Timeline and cost were also tracked. The floating floor portion (materials + labor, excluding finish flooring) ran approximately $18–$22 per square foot across about 900 sq ft of treated area. Total time from slab prep to walkable deck was about 3 weeks, with another 1 week for finishes and trim. The schedule held because the team avoided last-minute changes to penetrations and door detailing.
7) Lessons learned and what could be done differently
Detailing beats material upgrades: The most important “performance moments” weren’t the isolator model or plywood brand—they were perimeter isolation continuity, penetration discipline, and avoiding accidental bridges at transitions. One overlooked screw into a wall plate or a tight threshold can erase a large portion of the isolation benefit.
Plan heavy-load zones early: The console zone needed tighter isolator spacing than originally drawn. We caught it before installation because the equipment list was finalized early (console weight, rack count, and expected load-in path). If that list had been late, the floor would have required rework or would have developed soft spots.
Include measurement checkpoints: The informal pre/post checks prevented guesswork and helped the owner understand what “success” looks like. If we did it again, we’d add an extra mid-stage check right after isolator placement and before plywood goes down, verifying no isolators are missing or crushed and ensuring the grid matches the plan.
HVAC coordination should start sooner: One supply location had to shift after framing, creating a tighter duct path than ideal. It was solved without bridging, but earlier coordination would have made it cleaner.

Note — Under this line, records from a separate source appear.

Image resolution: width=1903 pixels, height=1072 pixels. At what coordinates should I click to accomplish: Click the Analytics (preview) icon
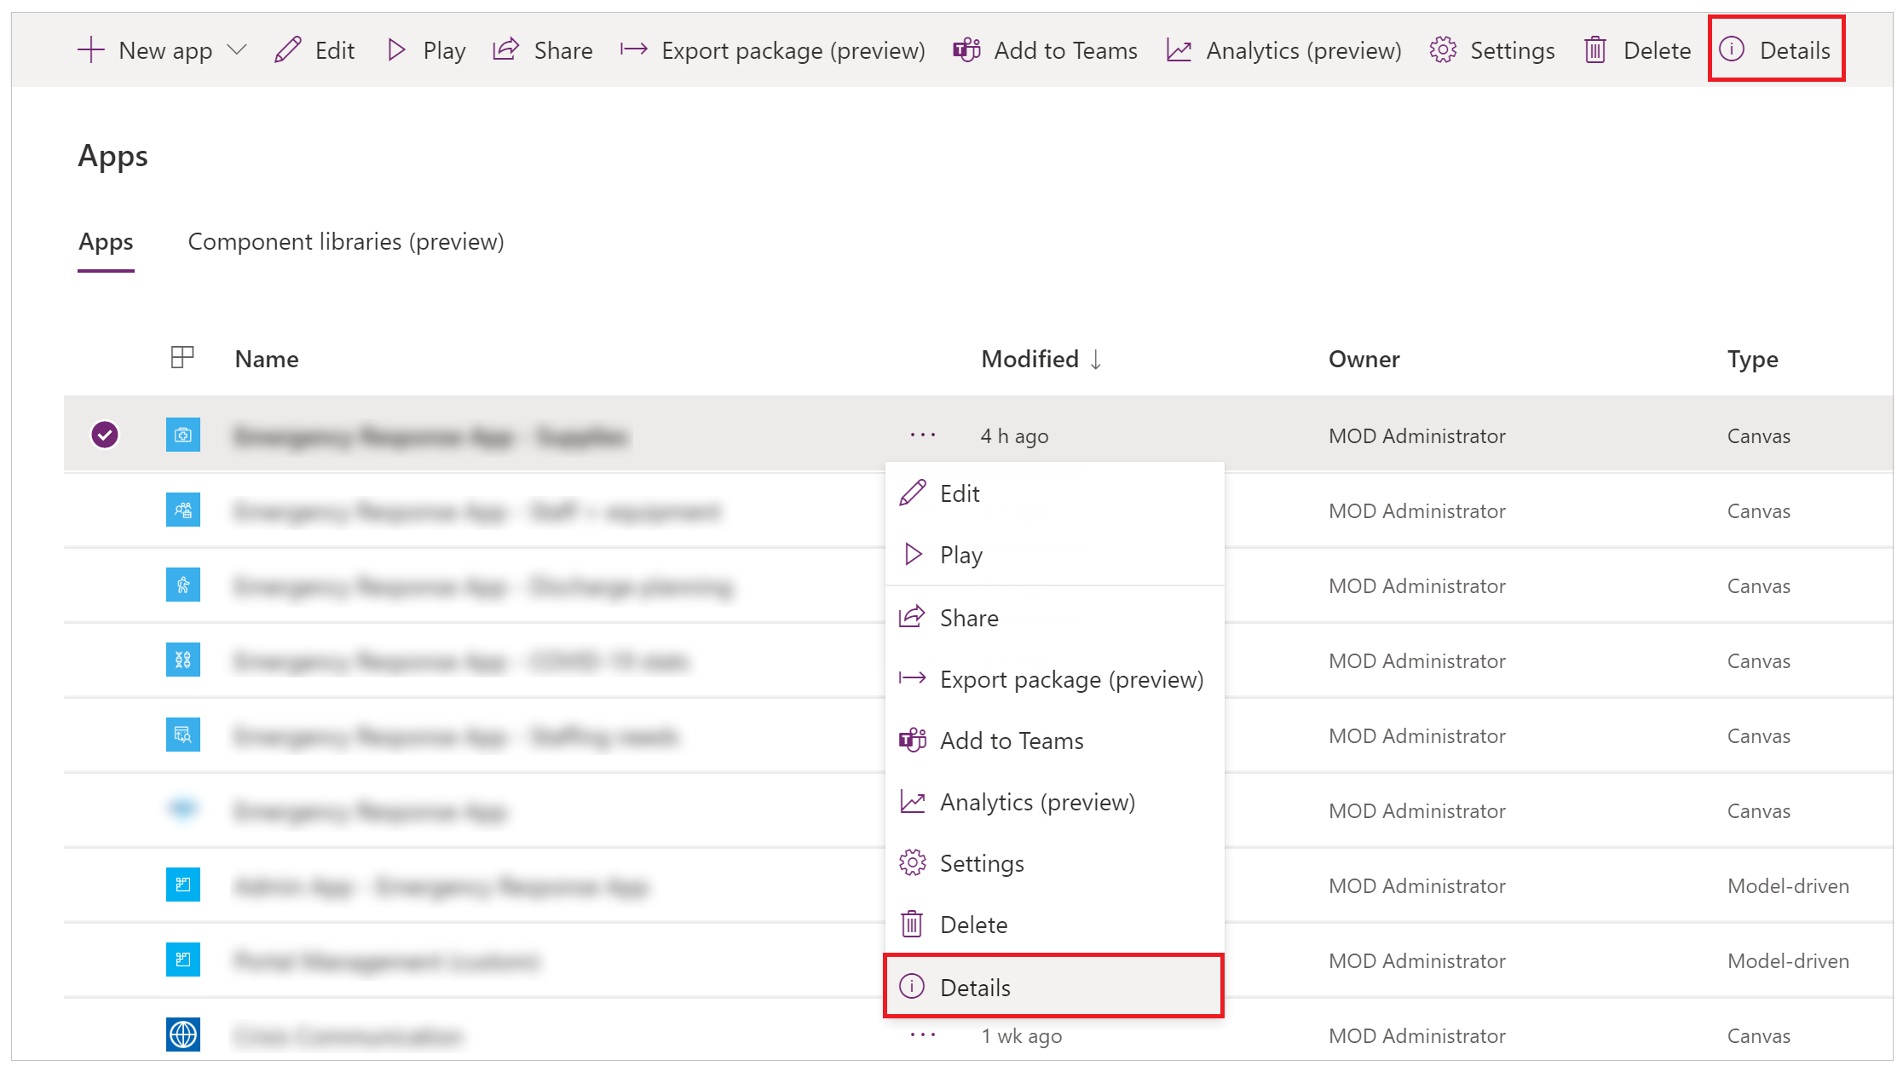(911, 801)
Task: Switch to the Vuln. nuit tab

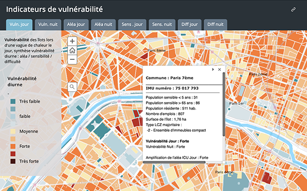Action: (48, 25)
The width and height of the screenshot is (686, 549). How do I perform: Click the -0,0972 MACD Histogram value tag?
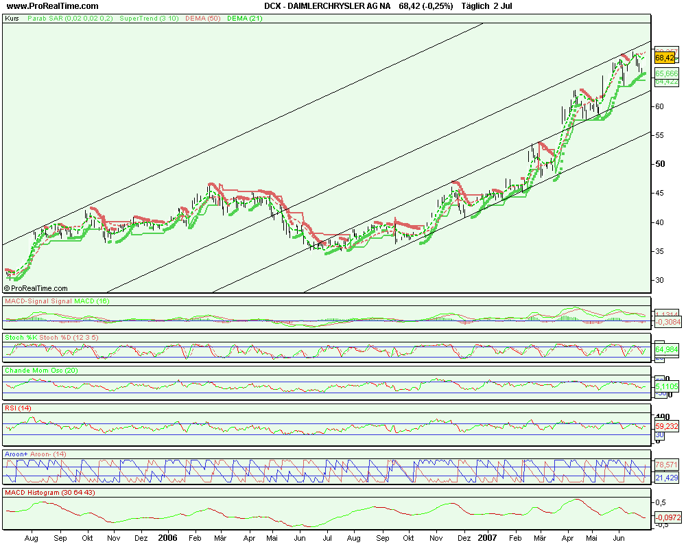click(666, 517)
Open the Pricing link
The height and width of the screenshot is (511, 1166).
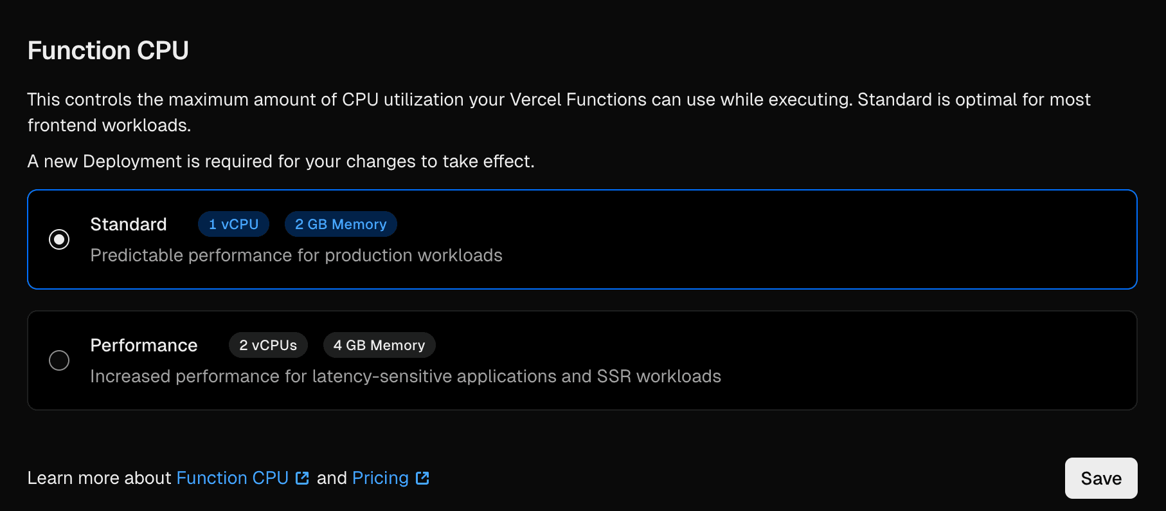click(x=380, y=478)
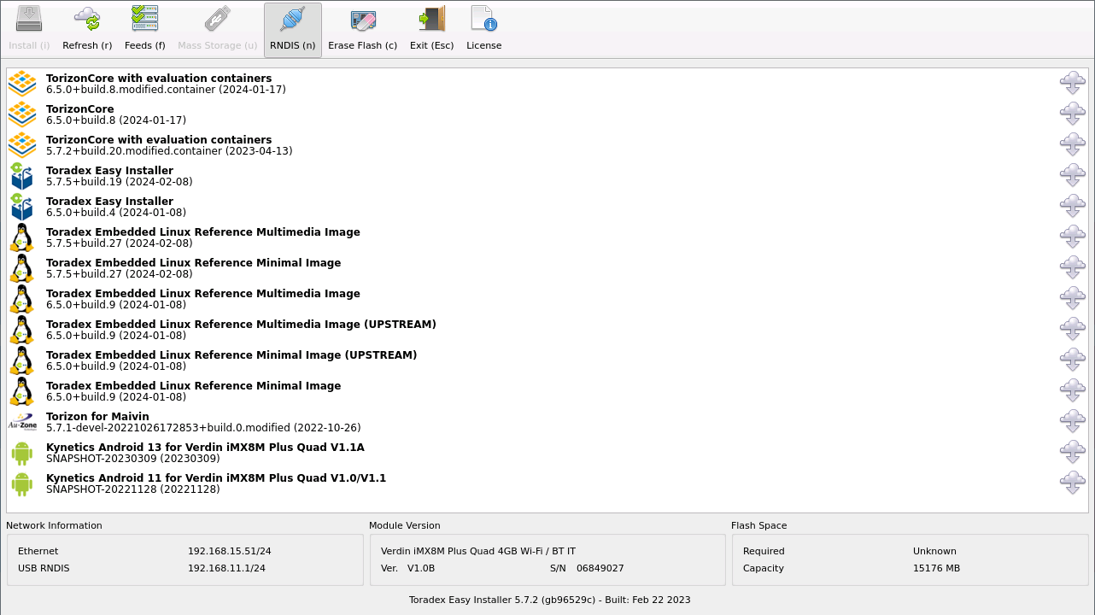Image resolution: width=1095 pixels, height=615 pixels.
Task: Click the Android icon for Kynetics Android 11
Action: (22, 483)
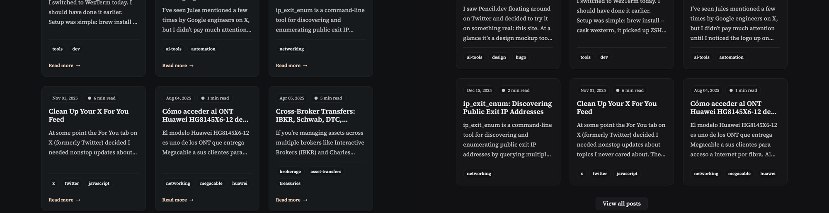Click the hugo tag
Screen dimensions: 829x213
(x=521, y=57)
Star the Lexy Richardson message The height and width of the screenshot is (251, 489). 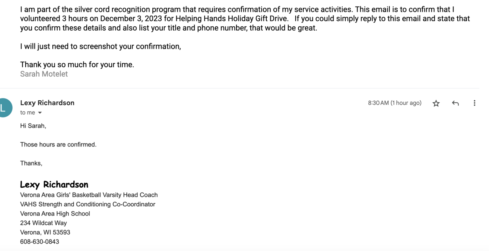click(x=436, y=103)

8) Takeaways applicable to other projects
- Start with constraints, then design: Height limits, load paths, and penetrations determine what kind of floating floor is realistic. Choose the system that can actually be built correctly, not the one that looks best in a diagram.
- Isolation fails at the edges: Treat perimeters, door thresholds, and service penetrations as critical components. Write them into drawings and walk the site during installation.
- Zone your isolator grid: Don’t use a single spacing rule everywhere. Consoles, racks, drum risers, and piano areas demand different support density to control deflection and prevent bounce.
- Keep fasteners out of the structure: A floating floor is only floating if it never mechanically ties to the slab or walls. Audit screw lengths and enforce a “no anchors into slab” rule for the deck.
- Measure what matters: Even simple before/after tests (impact checks, controlled sine sweeps, and listening downstairs) provide clarity. They also create documentation that helps justify costs to stakeholders.
- Expect limited sub-40 Hz miracles: A low-profile floating floor can deliver major improvements in the musical low end (50–125 Hz) and impact noise, but extreme sub-bass isolation usually requires more mass, more height, or a full room-within-room approach.
For Harborlight Post & Music, the floating floor was not a cosmetic upgrade—it was the enabling layer that made late-night drum sessions possible without turning neighbor relations into a weekly crisis. The biggest determinant of success was not a single premium material; it was a build sequence that protected isolation integrity at every step, from the first perimeter strip to the final threshold.